NEROX/Custom QUBO
Problem Type

Custom QUBO

Submit any binary optimization problem as a raw Q matrix. Full access to the solver stack without domain-specific wrappers.

When to use raw QUBO submission

Use the QUBO endpoint when your problem doesn't map to one of the named problem types (TSP, VRP, portfolio, etc.), or when you need fine-grained control over the penalty weights and matrix structure. Researchers, quantum computing practitioners, and optimization engineers typically work directly with QUBO matrices.

Submit a custom QUBO

python
import nerox
import numpy as np

client = nerox.Client()

# Build any QUBO matrix: minimize x^T Q x over x ∈ {0,1}^n
# Example: 3-variable problem
Q = np.array([
    [ 1, -2,  0],
    [-2,  3, -1],
    [ 0, -1,  2],
], dtype=float)
Q = (Q + Q.T) / 2   # always symmetrize

job = client.optimize.qubo(
    Q=Q,
    solver="gpu",         # gpu | tabu | qaoa | hybrid
    n_runs=1024,
)

result = job.wait()
print(f"Solution:  {result.solution}")    # [0, 1, 1] etc.
print(f"Objective: {result.objective}")

Benchmark across all solvers

python
solvers = ["gpu", "tabu", "qaoa"]
results = {}

for solver in solvers:
    job = client.optimize.qubo(Q=Q, solver=solver)
    r = job.wait(timeout=120)
    results[solver] = {"obj": r.objective, "time": r.runtime_s}
    print(f"{solver:8s}: obj={r.objective:.4f}  t={r.runtime_s:.2f}s")

best_solver = min(results, key=lambda s: results[s]["obj"])
print(f"Best solver: {best_solver}")

Sparse QUBO submission

For large sparse problems (most real-world instances), supply the matrix in COO (coordinate) format instead of dense numpy arrays.
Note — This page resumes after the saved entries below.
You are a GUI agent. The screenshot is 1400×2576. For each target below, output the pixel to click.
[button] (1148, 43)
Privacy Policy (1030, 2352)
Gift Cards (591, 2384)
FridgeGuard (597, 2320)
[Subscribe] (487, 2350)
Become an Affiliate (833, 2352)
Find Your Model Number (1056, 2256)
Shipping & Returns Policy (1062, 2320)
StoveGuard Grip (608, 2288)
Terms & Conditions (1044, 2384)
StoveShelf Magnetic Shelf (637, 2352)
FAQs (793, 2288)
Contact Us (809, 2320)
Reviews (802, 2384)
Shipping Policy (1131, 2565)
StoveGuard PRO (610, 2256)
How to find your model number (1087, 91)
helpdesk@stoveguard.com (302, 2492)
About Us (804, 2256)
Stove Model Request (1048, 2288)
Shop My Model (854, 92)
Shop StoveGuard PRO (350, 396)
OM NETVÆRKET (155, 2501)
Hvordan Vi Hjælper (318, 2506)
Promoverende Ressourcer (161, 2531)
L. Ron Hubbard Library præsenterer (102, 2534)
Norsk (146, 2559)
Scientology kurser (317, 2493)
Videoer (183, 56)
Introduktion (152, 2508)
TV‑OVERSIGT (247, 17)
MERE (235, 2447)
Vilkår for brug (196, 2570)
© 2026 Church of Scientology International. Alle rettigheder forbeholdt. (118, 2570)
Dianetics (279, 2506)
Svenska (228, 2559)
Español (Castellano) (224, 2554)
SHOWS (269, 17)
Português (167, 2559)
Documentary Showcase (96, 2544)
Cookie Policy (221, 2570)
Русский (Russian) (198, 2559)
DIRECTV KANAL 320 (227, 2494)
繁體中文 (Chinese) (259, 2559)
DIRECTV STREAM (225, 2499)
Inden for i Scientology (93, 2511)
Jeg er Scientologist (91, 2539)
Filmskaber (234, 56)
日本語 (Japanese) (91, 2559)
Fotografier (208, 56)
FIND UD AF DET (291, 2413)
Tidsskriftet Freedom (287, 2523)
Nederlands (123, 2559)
NEROX automatically uses sparse GPU kernels for problems with sparsity above 80%.

python
import scipy.sparse as sp

# Sparse Q matrix in COO format
rows = [0, 1, 1, 2]
cols = [1, 0, 2, 1]
data = [-2.0, -2.0, -1.0, -1.0]
n = 100

Q_sparse = sp.coo_matrix((data, (rows, cols)), shape=(n, n))

job = client.optimize.qubo(Q=Q_sparse, solver="gpu", n_runs=512)
result = job.wait()

Reading the QUBO Formulation guide

If you need to convert a constrained optimization problem into a QUBO matrix, see the QUBO Formulation Guide which covers penalty methods, constraint encoding, integer variable expansion, and coefficient scaling.